WORK ORDER => Take each line in the entries below that holds "these" and show it.

Stored data entries =>
+===+

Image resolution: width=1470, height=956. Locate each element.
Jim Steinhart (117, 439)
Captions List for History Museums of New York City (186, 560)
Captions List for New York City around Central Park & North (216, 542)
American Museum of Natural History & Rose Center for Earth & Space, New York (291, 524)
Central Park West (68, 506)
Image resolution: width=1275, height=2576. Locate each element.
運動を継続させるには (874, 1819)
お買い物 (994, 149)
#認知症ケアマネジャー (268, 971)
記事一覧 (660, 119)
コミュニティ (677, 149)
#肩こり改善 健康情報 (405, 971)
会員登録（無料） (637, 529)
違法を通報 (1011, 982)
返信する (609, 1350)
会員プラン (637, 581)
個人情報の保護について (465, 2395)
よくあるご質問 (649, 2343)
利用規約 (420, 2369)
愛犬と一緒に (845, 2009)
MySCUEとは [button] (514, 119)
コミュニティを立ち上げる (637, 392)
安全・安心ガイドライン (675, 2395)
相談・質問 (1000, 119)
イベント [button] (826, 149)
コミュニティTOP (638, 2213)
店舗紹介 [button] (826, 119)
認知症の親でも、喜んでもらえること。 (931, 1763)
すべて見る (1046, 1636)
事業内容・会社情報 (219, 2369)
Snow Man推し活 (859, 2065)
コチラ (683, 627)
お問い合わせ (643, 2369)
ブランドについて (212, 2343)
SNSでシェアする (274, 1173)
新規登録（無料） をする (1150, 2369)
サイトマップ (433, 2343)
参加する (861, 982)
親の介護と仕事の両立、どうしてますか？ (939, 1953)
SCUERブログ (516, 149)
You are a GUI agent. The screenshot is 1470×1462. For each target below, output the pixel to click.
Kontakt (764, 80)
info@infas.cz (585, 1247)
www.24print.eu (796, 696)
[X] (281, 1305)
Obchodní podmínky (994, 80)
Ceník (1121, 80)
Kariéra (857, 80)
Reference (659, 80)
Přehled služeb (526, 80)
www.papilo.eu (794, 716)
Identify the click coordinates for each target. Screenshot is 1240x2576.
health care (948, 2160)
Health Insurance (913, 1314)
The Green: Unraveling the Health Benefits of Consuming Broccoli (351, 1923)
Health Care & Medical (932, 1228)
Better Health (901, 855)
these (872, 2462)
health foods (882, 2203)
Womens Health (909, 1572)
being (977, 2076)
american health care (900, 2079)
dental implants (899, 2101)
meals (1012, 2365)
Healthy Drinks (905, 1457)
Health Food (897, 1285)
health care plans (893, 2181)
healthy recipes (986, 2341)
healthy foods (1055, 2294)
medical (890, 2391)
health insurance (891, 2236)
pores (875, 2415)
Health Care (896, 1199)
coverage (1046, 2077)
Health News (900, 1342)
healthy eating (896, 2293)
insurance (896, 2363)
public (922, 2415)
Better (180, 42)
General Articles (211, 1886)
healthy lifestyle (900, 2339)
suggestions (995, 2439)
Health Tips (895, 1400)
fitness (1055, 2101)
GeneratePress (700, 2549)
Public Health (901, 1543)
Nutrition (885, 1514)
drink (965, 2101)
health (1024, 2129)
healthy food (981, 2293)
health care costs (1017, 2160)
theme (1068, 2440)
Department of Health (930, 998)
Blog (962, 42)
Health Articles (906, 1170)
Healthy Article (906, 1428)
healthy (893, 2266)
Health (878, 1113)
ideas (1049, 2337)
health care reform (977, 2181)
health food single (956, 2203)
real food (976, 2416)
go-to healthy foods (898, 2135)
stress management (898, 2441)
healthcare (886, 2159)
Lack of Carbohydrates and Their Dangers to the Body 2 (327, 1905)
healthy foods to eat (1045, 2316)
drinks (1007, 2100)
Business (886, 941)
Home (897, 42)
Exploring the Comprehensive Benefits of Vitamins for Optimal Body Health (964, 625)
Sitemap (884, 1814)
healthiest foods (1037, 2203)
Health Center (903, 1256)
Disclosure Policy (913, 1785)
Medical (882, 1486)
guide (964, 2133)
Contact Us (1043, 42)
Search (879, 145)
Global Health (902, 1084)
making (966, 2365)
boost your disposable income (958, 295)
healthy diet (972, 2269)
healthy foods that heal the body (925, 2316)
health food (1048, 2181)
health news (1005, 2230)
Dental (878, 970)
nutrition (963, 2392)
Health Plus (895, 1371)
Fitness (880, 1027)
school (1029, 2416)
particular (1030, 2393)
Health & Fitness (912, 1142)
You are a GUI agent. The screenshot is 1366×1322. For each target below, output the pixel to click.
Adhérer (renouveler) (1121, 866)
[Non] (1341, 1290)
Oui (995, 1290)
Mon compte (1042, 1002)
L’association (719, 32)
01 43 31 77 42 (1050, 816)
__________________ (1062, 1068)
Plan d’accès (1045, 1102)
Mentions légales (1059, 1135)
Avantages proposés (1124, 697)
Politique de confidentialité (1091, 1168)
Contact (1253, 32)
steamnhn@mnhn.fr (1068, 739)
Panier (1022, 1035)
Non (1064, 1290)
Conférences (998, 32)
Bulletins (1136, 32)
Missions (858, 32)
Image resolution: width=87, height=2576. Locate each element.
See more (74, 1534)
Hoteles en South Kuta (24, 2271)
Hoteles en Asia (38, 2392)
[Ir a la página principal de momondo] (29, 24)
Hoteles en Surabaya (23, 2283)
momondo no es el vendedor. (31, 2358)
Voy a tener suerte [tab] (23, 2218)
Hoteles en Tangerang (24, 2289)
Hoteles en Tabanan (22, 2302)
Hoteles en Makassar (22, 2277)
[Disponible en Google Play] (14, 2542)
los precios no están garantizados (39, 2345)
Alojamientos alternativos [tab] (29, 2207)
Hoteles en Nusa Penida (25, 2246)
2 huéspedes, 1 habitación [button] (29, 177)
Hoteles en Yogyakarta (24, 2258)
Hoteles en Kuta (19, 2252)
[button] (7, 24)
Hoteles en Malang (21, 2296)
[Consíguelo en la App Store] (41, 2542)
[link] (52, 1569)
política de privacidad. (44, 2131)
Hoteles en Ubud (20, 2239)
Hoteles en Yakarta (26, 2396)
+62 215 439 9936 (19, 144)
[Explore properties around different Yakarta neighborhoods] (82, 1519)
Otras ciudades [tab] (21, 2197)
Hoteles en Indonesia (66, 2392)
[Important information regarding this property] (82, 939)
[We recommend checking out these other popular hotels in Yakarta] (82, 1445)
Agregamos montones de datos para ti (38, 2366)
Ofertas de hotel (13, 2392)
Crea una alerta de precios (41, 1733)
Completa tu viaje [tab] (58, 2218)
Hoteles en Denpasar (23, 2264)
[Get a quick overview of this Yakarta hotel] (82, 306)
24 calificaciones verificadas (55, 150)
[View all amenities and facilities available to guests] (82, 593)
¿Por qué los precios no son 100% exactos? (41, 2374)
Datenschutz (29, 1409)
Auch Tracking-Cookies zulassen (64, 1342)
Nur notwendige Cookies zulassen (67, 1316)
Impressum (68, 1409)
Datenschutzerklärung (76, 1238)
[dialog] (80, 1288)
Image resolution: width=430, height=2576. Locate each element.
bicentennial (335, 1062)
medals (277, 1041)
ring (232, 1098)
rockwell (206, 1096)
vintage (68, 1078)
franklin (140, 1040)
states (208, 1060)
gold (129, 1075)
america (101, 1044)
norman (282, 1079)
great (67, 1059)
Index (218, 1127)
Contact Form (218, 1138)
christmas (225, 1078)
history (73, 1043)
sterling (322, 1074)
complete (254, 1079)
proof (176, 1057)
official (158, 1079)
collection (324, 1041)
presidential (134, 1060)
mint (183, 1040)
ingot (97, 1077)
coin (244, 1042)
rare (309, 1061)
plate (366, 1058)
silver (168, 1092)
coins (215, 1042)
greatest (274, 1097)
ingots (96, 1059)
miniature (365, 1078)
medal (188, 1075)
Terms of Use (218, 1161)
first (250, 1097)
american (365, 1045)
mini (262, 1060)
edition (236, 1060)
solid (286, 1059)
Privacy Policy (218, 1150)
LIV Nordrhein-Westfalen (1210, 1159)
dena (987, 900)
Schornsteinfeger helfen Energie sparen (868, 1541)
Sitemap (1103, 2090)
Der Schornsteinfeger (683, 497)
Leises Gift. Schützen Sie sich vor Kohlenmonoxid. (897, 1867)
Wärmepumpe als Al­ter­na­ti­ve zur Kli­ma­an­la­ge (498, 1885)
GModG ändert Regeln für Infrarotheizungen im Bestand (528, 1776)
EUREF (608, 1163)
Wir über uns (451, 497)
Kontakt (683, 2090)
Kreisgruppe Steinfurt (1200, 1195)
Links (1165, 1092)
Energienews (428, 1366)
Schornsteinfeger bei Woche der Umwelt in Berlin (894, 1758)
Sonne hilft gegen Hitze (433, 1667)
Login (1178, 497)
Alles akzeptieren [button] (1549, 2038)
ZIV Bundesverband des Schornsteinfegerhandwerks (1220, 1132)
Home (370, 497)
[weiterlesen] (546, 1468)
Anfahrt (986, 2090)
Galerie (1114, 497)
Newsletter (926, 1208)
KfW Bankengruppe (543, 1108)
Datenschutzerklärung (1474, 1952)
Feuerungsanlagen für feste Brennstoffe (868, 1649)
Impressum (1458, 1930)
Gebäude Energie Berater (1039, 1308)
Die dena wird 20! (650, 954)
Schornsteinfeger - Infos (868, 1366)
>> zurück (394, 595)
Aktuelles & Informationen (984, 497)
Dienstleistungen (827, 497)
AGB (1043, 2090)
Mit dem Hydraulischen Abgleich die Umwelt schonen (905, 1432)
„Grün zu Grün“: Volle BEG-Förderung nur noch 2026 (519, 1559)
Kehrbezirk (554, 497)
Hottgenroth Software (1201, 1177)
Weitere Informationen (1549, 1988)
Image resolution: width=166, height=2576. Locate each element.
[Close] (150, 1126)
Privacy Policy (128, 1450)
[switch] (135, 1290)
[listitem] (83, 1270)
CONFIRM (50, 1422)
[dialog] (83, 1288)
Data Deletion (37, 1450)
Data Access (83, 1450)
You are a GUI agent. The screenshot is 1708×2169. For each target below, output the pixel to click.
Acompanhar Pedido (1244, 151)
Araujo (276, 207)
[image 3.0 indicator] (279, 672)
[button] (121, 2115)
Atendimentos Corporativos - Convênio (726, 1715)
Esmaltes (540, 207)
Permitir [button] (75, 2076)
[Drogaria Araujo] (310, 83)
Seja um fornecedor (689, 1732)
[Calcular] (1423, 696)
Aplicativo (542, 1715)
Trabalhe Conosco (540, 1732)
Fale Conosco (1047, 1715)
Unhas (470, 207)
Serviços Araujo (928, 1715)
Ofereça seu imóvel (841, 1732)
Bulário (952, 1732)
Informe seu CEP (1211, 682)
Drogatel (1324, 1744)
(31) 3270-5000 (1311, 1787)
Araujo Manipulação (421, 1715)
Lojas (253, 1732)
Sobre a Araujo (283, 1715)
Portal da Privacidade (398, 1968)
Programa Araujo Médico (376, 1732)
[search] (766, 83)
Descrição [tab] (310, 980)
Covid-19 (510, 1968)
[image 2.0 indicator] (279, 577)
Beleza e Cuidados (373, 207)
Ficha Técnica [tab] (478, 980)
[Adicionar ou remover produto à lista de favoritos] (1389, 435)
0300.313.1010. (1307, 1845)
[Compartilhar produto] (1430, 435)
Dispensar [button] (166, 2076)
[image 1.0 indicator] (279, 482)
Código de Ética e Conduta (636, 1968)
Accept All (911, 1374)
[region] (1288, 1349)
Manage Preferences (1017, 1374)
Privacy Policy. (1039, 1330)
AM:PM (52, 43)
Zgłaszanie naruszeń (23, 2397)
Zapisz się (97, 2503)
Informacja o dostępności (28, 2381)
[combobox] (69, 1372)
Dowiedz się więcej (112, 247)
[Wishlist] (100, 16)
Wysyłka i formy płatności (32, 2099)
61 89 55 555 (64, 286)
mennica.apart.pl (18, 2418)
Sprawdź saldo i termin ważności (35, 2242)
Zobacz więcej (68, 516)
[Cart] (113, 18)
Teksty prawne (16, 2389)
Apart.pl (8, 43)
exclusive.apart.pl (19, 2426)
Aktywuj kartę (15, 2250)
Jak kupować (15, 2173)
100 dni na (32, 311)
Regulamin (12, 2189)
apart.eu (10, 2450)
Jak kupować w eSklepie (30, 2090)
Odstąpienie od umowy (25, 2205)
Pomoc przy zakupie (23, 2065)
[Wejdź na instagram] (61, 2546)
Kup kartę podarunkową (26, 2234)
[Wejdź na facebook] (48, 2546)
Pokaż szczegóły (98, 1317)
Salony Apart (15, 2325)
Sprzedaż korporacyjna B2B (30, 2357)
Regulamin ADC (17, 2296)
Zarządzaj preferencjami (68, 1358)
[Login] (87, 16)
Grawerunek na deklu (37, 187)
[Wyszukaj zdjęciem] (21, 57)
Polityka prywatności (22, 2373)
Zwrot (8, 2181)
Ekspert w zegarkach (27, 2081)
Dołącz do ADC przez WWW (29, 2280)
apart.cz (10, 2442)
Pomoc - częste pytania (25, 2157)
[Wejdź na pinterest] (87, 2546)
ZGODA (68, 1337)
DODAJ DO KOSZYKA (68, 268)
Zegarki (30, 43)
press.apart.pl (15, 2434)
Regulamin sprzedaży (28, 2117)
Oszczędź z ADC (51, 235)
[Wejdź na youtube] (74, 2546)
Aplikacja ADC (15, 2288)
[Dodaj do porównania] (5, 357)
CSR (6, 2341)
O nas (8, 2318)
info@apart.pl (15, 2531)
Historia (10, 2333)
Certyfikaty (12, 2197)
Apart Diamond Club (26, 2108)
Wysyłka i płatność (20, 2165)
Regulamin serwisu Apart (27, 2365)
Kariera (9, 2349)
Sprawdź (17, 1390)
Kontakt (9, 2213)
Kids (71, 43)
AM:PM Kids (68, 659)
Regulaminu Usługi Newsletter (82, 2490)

+===+

ANSWER BOX =>
these (872, 2462)
[We recommend checking out these other popular hotels in Yakarta] (82, 1445)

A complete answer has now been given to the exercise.